TASK | Return only the lines running from the one that contains "The height and width of the screenshot is (868, 476)." through the end of the entries, exactly, both ends included. Omit pictures.

****************

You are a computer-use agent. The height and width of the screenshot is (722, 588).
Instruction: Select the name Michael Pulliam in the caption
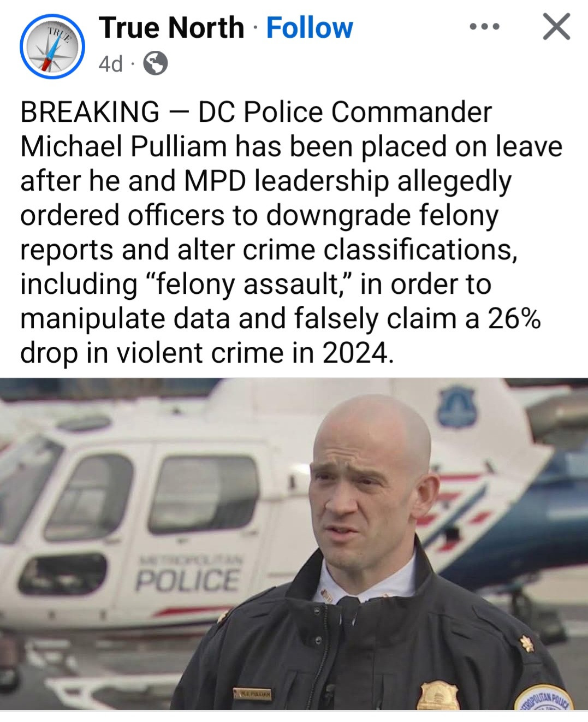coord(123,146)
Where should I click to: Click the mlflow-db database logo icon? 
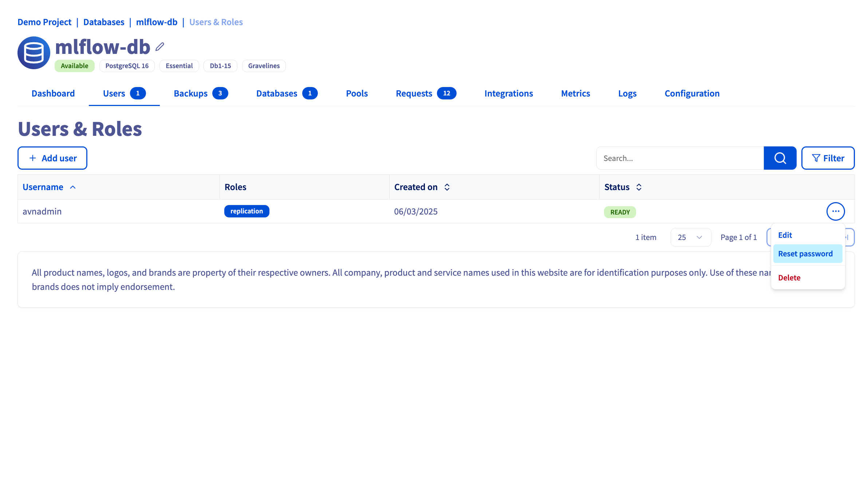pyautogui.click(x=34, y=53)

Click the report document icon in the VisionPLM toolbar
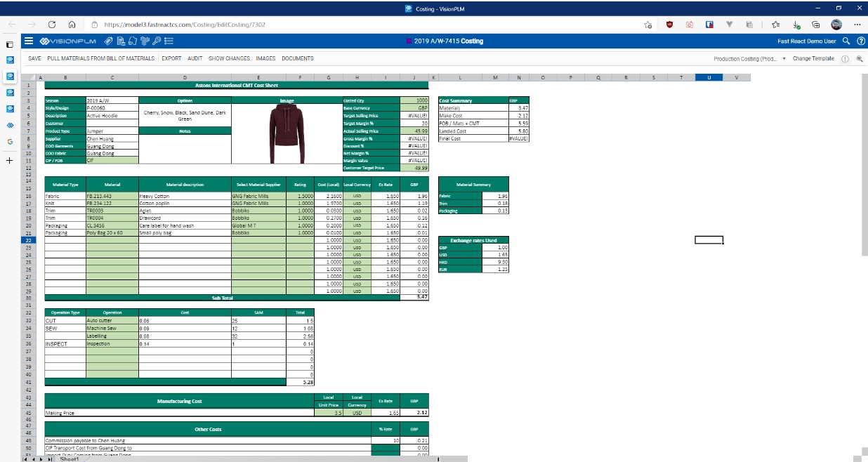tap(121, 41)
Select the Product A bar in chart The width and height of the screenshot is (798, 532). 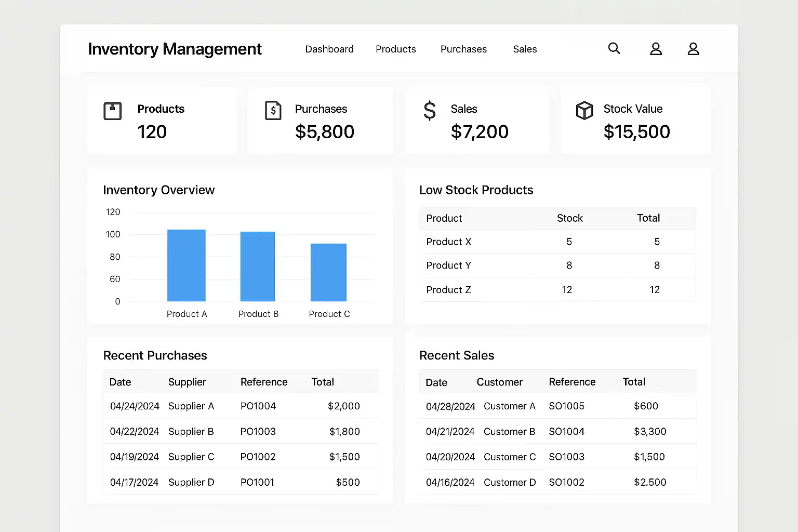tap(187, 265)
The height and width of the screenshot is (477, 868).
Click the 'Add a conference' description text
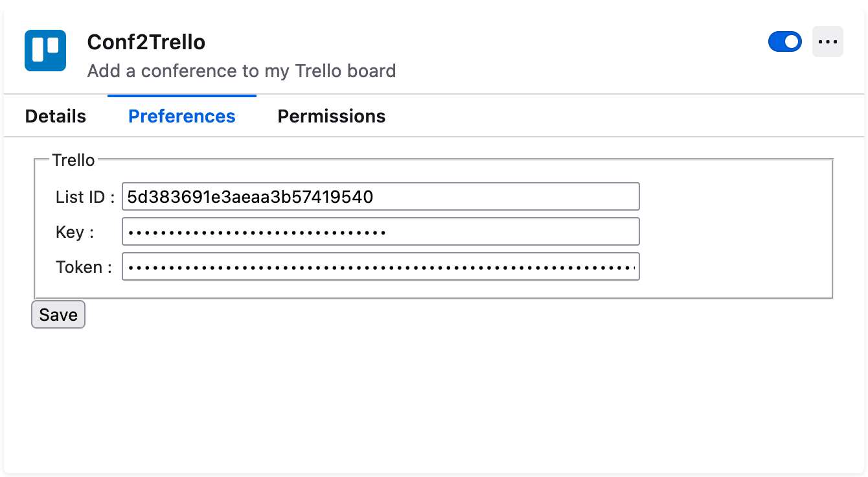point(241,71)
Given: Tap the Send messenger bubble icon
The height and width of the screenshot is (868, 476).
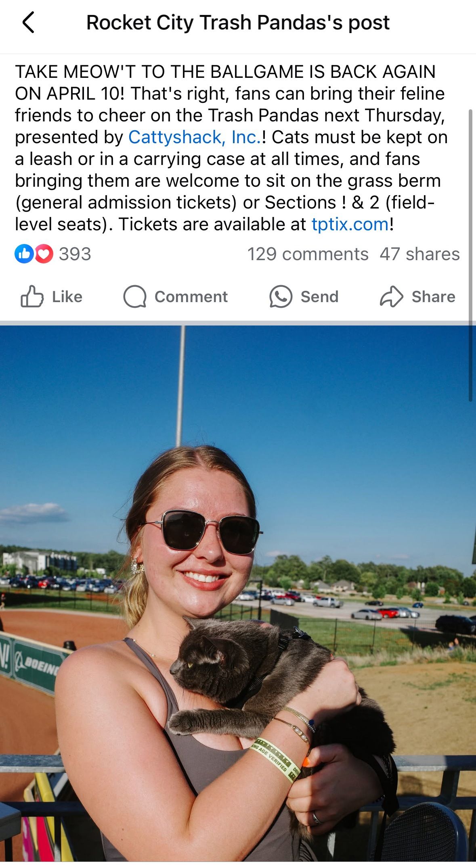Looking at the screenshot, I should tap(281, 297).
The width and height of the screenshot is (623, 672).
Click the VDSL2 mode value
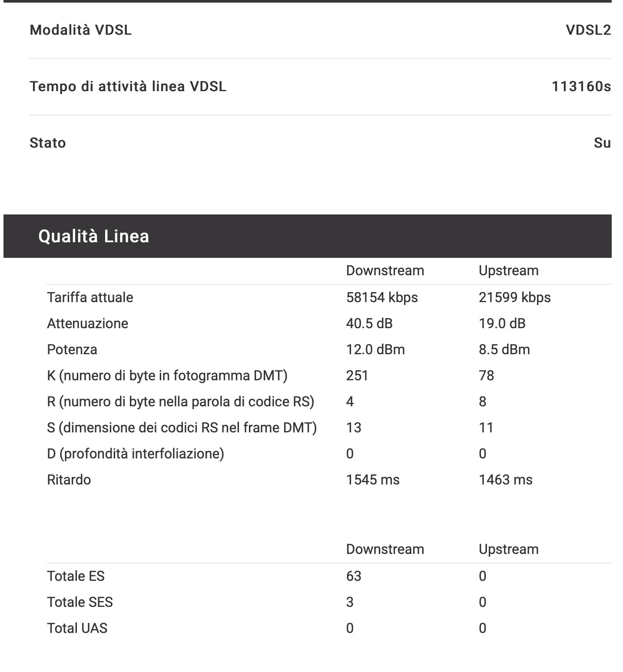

****************

REPLY |
The height and width of the screenshot is (868, 476).
Looking at the screenshot, I should tap(281, 297).
The width and height of the screenshot is (623, 672).
Click the VDSL2 mode value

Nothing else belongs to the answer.